The daughters are certainly not presented as victims: they are fascinated with their parents’ sexual bodies and the pleasure that can be gained from them (usually as willing recipients of sexual acts, occasionally as instigators). Nor are the parents depicted as immoral or sadistic: the narrator says of her mother that “As I’m sure you’ve understood, the idea that anything untoward was going on in her house had simply never occurred to her. She thought that this was what life was like.” A series of minor characters also join in the family’s “love feasts” (whether on solo visits or partaking in orgies), including a man the narrator repeatedly cavorts with in his car. There is something quite dark and disturbing about the parents sending their daughters off in the cars of men they barely know, but Serre disrupts any conventional reading of this by detailing the pleasure the narrator takes in the sexual acts in which she and her family engage.
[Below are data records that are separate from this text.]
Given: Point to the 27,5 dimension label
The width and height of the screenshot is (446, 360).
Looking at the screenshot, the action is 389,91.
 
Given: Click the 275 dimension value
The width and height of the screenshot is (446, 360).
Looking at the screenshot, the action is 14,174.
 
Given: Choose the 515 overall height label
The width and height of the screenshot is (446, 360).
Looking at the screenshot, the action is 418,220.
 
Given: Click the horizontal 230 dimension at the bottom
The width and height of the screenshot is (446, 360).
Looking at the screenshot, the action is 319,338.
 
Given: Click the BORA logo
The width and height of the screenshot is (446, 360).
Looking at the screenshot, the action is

Indeed, her voracity for sexual pleasure is mirrored by her voracity for reading, connecting the two in ways that are harmonious with the collection’s focus on the union of the carnal and the cerebral.
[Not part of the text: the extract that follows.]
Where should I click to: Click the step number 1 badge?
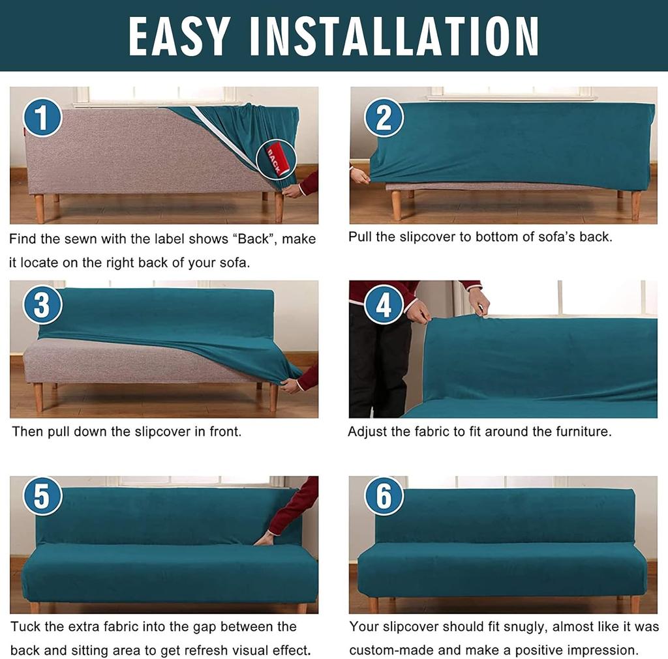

“The Wishing Table” is full of polished surfaces: the large mirror in the hallway where Maman contemplates herself for hours, and especially the vast dining room table on which much of the incestuous activity occurs. This surface is the anchor that keeps the narrator sane while the other members of the family lose their minds, but it is also the surface that, years later, cracks and leaves her feeling “as if that table, instead of being a thing of joy and of frenzied, passionate delight, had been a sacrificial altar, as if I’d been amputated there, tortured and dismembered, but back then had somehow dreamed my way through it all.” This realisation is prompted by the movement towards a more orthodox relationship, yet Serre refrains from making pronouncements on the narrator’s psychological development.
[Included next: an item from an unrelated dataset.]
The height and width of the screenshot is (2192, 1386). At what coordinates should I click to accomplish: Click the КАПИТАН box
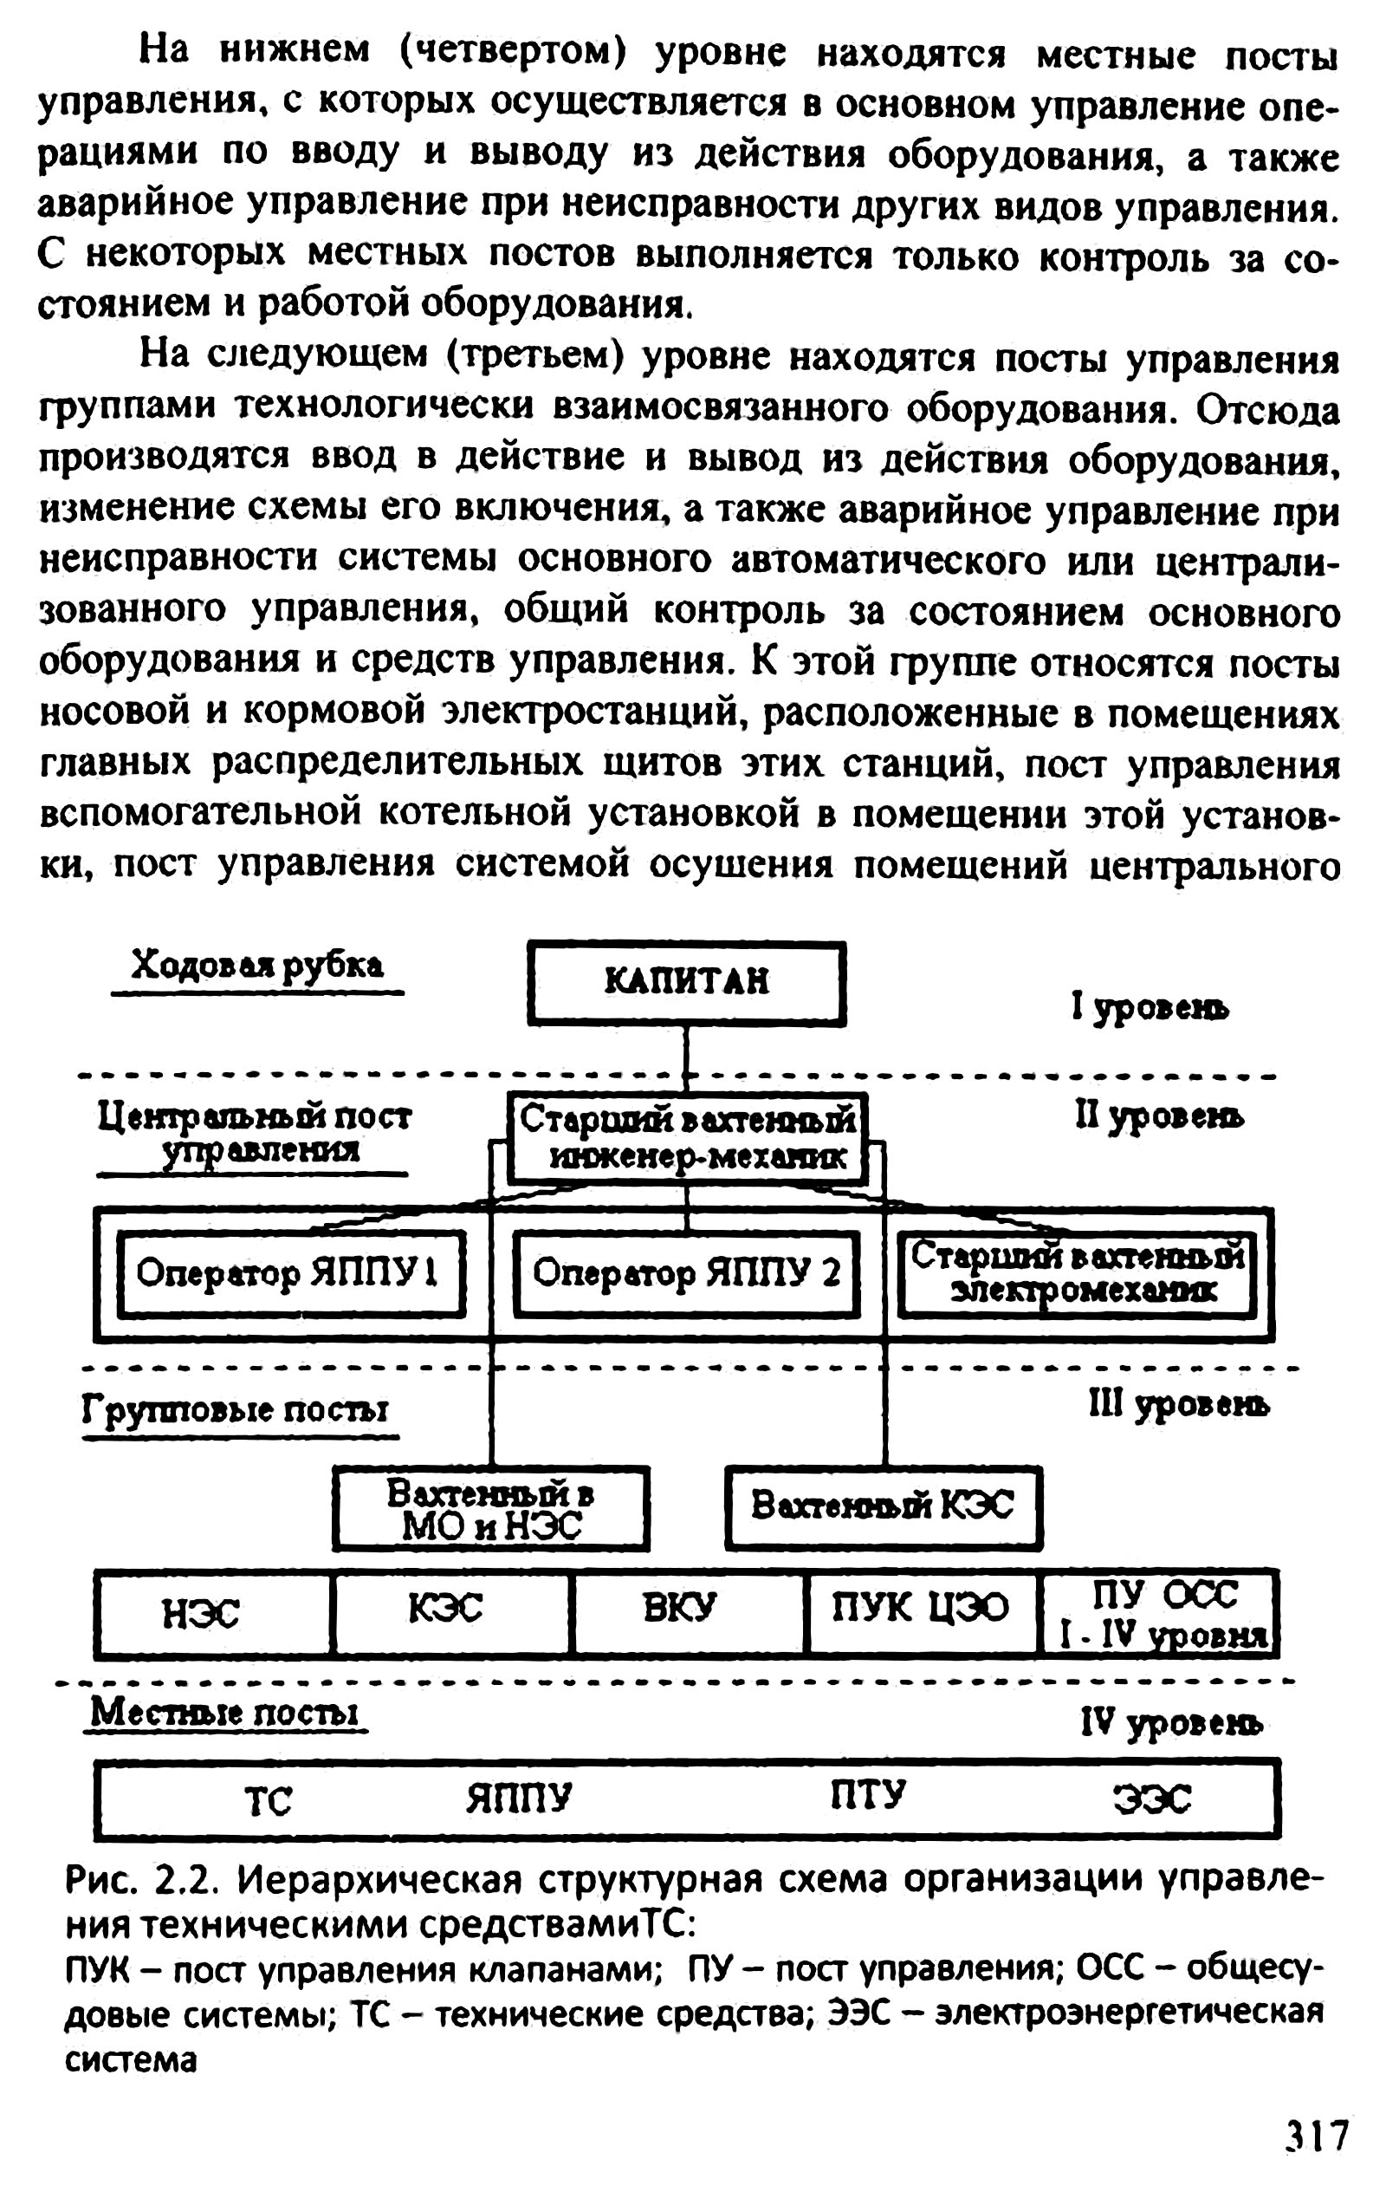pyautogui.click(x=686, y=982)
The story unfolds in a compelling way, drawing us into the family’s unorthodox homelife and then describing how it all disintegrated, small shifts preventing the individual members from sinking single-mindedly into the “wishing table”. The darkly fairytale scenario then twists to a more recognisable coming-of-age story, but the movement between places is always vaguely magical or dreamlike, recalling again the shifting of the cards. After the enchanted state of childhood, the early adulthood is much more grounded in a world outside the family home, the latter becoming locked in the bois dormant of the narrator’s memory (and which her sister locks away even more deliberately, as the narrator discovers when the two women meet later and try to salvage some kind of relationship with one another).
Hutchinson’s translation is full of lexical gems, and the style, which is at times deliberately arcane (and always shamelessly literary) is very reminiscent of The Governesses – the French original is (to my mind, at least) almost visible beneath the text in the register and syntax, but in a way that offers the stories as simultaneously very rooted in their source yet entirely portable. There is the occasional reference that you’d have to know French language or literature to fully appreciate, but not “getting” these references wouldn’t mar appreciation of the stories. Hutchinson and Serre worked closely together to bring this collection of “moral tales” (published separately in French) into one volume in the English translation. The result of their collaboration is a stylistically accomplished and thematically explosive collection of stories that are at once contemporary and timeless.